Despite its preference for headline hogging, Dubai isn't actually that big a city - just over two million souls at the last count. It's not particularly spread out either (although it is permanently expanding), meaning you can get from one side to the other in a relatively short space of time. That said, it's not the most pedestrian-friendly of places and getting around generally requires the use of something motorised rather than just two legs. Thankfully, this is usually very simple. Gone are the days of monumental traffic jams or tedious waits for taxis. Getting from one spot to the next without losing too much sweat in the process is a breeze.
Despite billions invested in public transport, the humble taxi is still the most popular and handy way to get around. Cheap and plentiful, the beige-coloured Dubai cab can be found almost everywhere, with long lines of them usually waiting at busy spots such as malls.
There's a minimum spend in each of 10 dirhams, but this will get you a decent distance. A trip across town shouldn't set you back any more than 40-50 dirhams. Make sure you get some change before you get in though - your friendly cabby won't be so friendly if you hand him a 500 dirham note at the other end.
Most taxi drivers are friendly and speak enough English to understand where you want to go (unless they're new, in which case they might ask a few people on the way). They're mainly from India or Pakistan, but there are also a few Egyptians (noticeable for their slightly more erratic driving style).

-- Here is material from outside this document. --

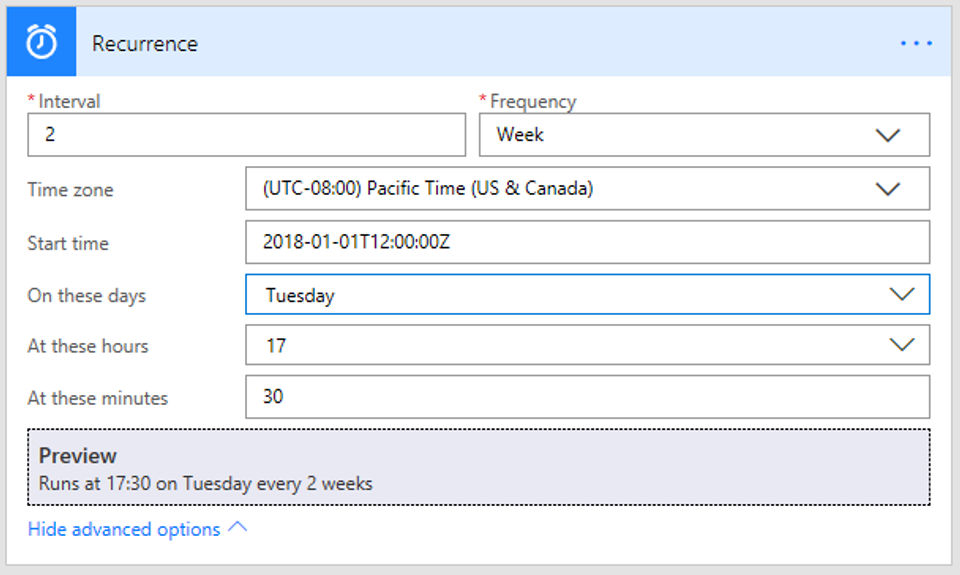Click the Tuesday value in days field
Image resolution: width=960 pixels, height=575 pixels.
click(x=300, y=295)
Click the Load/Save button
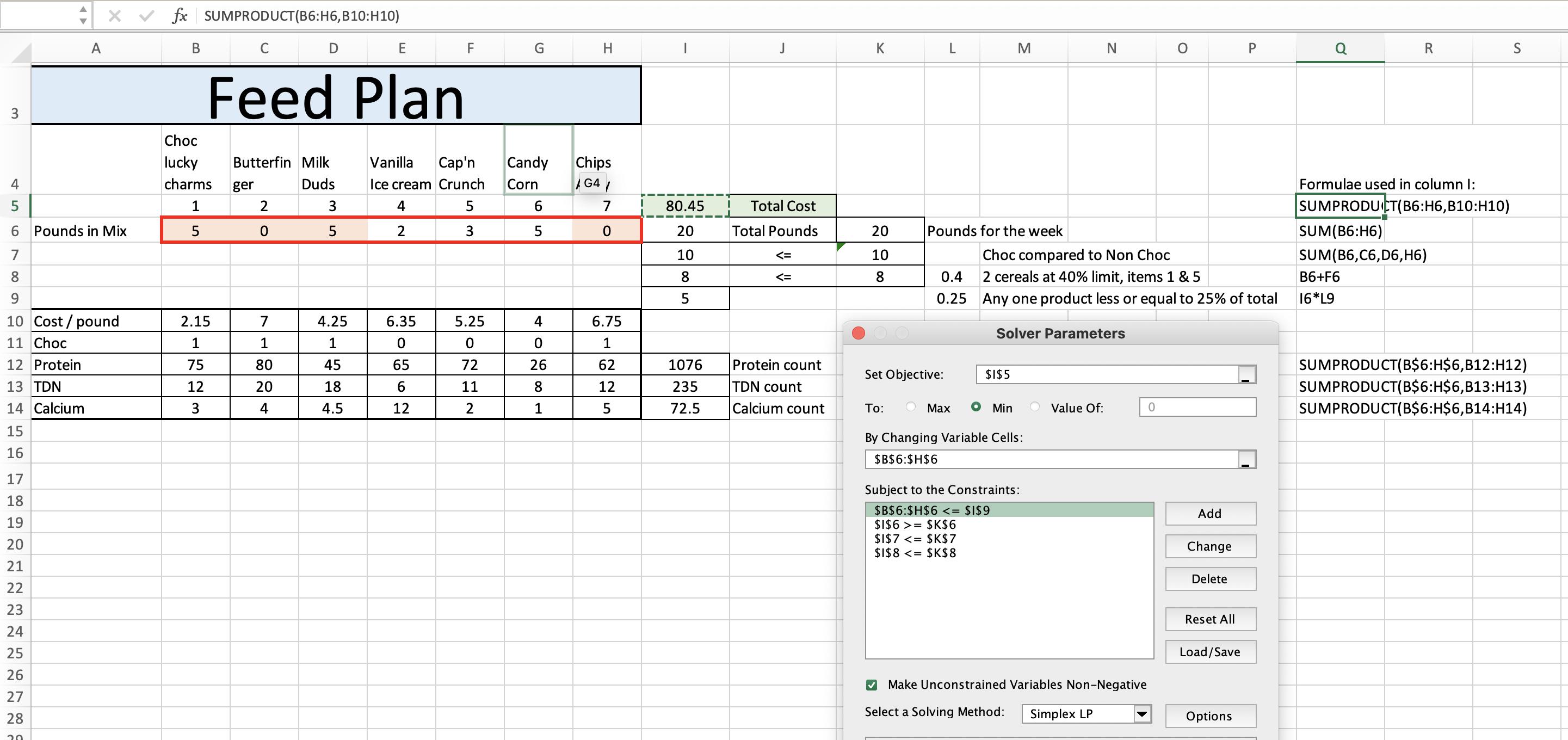1568x740 pixels. 1209,652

Launched with huge fanfare in 2009, the Dubai Metro is one futuristic beast, featuring blue-and-silver driverless trains that shuttle passengers on a monorail between space-aged cocoon-like stations. The carriages are near spotless (nobody would dare graffiti), the platforms extremely well maintained (and all air conditioned) and the journey extremely smooth.

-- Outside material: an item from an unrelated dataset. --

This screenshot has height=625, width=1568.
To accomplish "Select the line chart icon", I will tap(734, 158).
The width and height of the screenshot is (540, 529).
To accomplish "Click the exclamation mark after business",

The only issue is that it's mainly aimed at residents, and - aside from malls - doesn't really link up the main tourist spots. There is currently one line in operation, the red line, (another - the green line - is due to open next year), which links the airports to various points, including Deira City Centre mall and the Mall of the Emirates, but you'll probably be needing a taxi ride some part of the way if you're heading to a hotel or beach. All of the stations come with taxi ranks.
That said, they are extremely cheap. Tickets range from 2 dirham to 6.50 dirhams and can be bought at any of the stations. Trains run from 6am to 11pm, Saturday to Thursday and from 2pm to midnight on Fridays (dubaimetro.eu).
There is a well-serviced bus network, but it's rarely used by tourists. Without wanting to totally dismiss a much-used form of public transport, I'd advise visitors to use the Dubai Metro or taxis to get around, as the buses are known to be somewhat late and rather slow.